(Records supplied Opens)
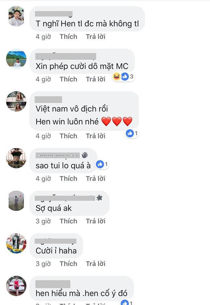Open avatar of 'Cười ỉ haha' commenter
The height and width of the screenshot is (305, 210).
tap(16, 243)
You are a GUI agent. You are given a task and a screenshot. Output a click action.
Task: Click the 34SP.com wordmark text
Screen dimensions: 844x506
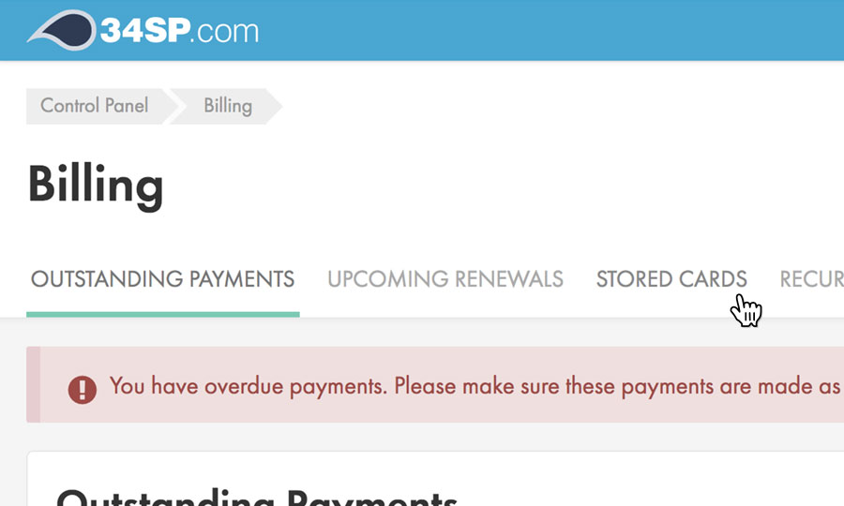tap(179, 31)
(Records supplied Closes)
(Records supplied Opens)
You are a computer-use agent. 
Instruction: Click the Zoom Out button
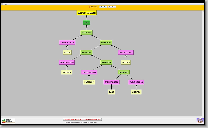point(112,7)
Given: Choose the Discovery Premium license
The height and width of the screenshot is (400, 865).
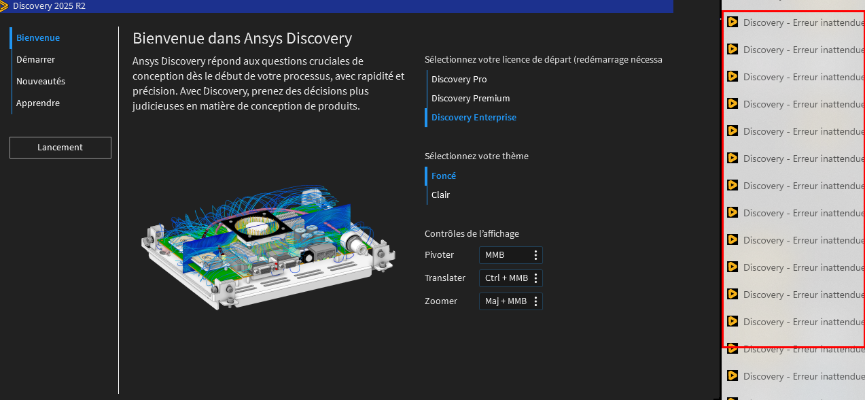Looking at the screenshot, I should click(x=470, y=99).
(Records supplied Closes)
(Records supplied Opens)
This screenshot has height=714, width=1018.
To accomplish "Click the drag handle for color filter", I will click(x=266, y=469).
(Records supplied Closes)
● **What is needed**
Please find all lines of the entries that hold the string "agent" and copy them.

● **Written solution**
You are a GUI agent. You are given a task and a screenshot. Output a click action.
You are a computer-use agent. 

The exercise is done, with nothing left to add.